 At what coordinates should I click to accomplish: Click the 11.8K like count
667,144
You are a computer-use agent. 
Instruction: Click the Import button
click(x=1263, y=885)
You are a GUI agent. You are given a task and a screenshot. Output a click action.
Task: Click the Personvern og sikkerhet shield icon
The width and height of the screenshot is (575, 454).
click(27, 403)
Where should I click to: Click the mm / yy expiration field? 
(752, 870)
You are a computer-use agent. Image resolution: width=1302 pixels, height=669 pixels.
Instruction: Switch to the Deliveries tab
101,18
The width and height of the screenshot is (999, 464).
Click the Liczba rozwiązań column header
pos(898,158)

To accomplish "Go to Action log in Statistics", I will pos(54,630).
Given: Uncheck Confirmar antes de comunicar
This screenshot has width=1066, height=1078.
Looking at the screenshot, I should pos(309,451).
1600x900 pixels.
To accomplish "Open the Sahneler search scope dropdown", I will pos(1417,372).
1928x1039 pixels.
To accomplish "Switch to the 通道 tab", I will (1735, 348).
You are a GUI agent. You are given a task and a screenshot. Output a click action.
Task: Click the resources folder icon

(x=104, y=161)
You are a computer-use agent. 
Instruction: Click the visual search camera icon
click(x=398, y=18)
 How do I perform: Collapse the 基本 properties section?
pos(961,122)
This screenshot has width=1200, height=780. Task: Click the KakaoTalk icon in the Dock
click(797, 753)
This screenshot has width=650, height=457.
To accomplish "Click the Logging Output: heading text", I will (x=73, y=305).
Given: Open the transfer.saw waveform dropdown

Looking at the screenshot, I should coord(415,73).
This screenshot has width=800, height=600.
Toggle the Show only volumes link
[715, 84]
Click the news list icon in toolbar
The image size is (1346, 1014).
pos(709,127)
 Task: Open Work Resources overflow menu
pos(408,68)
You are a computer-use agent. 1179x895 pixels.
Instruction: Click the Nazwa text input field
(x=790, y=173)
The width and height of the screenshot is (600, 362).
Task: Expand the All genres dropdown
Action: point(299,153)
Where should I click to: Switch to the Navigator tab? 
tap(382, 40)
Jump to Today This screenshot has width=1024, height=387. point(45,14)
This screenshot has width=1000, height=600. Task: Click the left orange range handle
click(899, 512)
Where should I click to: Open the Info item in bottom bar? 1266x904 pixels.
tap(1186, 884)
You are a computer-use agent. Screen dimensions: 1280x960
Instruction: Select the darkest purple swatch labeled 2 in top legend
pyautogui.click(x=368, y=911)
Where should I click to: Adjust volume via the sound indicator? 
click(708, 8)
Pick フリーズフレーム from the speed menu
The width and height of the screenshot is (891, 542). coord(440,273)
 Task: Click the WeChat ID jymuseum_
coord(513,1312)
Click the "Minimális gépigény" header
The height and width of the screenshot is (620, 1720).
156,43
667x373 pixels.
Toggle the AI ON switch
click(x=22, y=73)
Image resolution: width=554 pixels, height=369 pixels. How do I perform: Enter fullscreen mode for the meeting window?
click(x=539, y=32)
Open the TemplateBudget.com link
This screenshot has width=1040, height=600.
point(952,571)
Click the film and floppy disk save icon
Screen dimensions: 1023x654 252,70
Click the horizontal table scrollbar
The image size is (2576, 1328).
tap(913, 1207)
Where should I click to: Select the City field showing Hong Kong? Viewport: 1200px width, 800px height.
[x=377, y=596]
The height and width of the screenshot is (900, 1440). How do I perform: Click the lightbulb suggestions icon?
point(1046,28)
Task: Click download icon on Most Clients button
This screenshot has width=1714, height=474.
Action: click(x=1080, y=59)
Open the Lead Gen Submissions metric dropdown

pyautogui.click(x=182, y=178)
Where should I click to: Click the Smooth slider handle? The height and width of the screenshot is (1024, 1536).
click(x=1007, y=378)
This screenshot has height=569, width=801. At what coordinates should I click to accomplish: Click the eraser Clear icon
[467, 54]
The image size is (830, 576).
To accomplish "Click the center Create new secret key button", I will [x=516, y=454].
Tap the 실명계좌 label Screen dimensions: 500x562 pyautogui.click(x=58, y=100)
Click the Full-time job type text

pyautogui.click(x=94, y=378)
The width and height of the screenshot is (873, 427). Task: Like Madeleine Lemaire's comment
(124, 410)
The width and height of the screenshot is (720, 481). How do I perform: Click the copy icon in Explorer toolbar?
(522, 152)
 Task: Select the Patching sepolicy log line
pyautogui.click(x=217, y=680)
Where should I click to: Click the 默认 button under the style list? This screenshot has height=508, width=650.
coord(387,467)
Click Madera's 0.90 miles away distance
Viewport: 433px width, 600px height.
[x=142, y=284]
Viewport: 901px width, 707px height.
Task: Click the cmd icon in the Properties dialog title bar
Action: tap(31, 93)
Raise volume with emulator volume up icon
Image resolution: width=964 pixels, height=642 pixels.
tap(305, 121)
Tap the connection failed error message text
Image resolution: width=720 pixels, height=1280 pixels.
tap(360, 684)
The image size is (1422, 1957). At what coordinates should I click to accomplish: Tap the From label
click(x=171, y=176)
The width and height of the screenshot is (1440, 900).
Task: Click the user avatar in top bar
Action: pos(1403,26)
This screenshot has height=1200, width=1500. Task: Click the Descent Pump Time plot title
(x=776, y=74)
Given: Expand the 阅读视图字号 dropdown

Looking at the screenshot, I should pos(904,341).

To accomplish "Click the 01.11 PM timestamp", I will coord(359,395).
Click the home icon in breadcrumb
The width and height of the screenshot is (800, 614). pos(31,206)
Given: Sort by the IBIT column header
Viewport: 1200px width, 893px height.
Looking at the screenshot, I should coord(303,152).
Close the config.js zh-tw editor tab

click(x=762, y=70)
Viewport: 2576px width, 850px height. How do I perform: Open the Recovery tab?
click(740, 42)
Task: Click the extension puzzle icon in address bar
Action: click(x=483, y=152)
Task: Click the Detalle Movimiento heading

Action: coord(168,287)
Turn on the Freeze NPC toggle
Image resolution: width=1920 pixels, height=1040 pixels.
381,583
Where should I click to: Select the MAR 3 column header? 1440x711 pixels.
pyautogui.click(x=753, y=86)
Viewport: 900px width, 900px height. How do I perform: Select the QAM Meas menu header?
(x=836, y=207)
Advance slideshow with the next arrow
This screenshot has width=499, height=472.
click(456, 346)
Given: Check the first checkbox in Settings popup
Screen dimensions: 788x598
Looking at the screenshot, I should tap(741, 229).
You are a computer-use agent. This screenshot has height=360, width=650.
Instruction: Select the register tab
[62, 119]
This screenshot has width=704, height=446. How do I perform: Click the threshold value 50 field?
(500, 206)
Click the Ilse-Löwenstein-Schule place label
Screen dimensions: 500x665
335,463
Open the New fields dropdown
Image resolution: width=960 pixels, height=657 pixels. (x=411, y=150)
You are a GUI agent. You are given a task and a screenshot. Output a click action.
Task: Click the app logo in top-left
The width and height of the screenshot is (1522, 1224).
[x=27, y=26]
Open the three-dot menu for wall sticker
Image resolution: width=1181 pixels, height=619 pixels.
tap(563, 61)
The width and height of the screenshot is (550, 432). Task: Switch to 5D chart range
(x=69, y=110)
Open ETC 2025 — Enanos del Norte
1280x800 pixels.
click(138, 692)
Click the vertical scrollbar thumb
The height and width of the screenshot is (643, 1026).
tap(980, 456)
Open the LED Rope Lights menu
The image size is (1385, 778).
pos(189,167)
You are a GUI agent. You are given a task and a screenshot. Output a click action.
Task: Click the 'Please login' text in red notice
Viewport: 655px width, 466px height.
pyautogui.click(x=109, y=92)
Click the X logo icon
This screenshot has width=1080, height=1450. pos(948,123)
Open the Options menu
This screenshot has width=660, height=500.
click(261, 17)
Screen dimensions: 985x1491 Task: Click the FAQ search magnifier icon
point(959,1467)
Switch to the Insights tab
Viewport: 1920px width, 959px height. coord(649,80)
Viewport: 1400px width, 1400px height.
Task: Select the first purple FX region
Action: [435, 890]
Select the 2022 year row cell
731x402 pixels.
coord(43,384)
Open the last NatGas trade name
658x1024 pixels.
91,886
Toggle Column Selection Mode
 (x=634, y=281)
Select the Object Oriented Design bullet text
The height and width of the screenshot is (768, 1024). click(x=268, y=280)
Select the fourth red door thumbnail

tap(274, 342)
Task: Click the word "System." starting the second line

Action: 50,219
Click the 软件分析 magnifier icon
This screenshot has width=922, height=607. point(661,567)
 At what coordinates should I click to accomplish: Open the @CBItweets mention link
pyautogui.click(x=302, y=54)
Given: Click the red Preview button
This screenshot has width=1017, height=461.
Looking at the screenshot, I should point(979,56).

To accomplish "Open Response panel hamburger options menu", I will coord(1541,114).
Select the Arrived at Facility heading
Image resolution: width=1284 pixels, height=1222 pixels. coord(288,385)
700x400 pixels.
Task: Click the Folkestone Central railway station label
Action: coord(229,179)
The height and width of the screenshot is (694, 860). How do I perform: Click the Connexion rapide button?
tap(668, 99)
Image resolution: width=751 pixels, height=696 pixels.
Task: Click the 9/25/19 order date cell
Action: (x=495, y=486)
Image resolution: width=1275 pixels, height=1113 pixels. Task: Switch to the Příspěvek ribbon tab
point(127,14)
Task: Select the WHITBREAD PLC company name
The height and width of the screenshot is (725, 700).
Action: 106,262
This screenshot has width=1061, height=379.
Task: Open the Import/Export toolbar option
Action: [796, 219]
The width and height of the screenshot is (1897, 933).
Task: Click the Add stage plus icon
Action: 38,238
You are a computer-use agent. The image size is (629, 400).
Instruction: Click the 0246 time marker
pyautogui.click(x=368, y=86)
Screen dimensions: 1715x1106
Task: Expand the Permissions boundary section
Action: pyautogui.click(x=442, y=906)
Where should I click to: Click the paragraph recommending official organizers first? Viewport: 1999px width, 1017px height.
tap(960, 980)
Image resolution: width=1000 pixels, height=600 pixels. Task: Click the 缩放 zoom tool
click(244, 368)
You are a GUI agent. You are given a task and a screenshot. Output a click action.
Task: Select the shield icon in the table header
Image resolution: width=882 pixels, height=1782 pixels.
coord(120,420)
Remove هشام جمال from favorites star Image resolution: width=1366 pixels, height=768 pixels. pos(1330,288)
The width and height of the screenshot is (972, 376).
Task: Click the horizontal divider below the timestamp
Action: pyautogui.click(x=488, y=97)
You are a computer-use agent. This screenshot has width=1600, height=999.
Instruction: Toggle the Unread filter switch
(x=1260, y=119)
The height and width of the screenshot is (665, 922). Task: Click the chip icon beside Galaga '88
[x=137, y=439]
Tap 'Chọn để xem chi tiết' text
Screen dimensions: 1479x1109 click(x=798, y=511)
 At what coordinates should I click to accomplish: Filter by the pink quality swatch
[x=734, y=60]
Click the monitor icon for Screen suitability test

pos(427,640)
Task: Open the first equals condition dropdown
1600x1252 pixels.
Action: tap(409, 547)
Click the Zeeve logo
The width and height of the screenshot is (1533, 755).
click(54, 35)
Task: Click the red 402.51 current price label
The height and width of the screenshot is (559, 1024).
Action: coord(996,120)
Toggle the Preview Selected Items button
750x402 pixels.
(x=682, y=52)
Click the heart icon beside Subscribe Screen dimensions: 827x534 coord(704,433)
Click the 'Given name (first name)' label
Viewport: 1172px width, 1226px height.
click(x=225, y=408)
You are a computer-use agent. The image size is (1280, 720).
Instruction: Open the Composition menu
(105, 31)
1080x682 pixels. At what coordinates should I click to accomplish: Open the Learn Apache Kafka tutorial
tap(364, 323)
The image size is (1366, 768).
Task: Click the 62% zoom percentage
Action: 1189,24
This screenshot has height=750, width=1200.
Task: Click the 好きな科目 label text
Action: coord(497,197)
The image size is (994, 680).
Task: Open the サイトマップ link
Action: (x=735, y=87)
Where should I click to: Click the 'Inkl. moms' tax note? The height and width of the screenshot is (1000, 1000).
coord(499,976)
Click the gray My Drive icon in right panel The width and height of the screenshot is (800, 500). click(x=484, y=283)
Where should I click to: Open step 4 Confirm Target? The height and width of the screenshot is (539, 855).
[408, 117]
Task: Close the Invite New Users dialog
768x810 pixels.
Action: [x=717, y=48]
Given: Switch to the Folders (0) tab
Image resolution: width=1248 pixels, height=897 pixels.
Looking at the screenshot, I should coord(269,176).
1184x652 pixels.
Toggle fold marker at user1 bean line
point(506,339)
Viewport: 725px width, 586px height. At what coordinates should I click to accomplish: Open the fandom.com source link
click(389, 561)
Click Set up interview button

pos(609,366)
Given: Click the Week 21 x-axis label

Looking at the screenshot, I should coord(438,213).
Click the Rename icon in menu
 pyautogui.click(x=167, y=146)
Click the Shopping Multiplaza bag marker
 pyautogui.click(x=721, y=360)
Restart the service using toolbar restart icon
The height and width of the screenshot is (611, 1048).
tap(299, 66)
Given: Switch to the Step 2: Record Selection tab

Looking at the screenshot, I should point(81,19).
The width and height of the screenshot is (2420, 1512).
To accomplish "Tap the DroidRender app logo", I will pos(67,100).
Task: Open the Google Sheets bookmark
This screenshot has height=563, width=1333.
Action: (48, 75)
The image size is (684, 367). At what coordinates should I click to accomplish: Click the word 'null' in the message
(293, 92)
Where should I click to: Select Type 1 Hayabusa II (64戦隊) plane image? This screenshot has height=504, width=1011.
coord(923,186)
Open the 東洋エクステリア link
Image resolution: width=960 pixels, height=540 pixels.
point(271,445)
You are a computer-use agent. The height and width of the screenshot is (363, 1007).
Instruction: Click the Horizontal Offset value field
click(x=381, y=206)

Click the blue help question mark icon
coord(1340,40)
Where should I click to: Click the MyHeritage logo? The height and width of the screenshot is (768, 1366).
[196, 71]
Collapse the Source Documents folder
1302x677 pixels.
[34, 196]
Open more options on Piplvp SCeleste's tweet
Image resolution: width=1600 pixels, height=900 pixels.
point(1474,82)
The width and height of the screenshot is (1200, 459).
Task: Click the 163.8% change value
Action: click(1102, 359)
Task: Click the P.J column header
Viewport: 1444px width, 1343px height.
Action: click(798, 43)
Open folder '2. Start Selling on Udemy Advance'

========

> [YOUR TASK]
Lines with "shield" in them: work out how many there are in the listing and give the figure alone.

> [RESULT OF THIS TASK]
2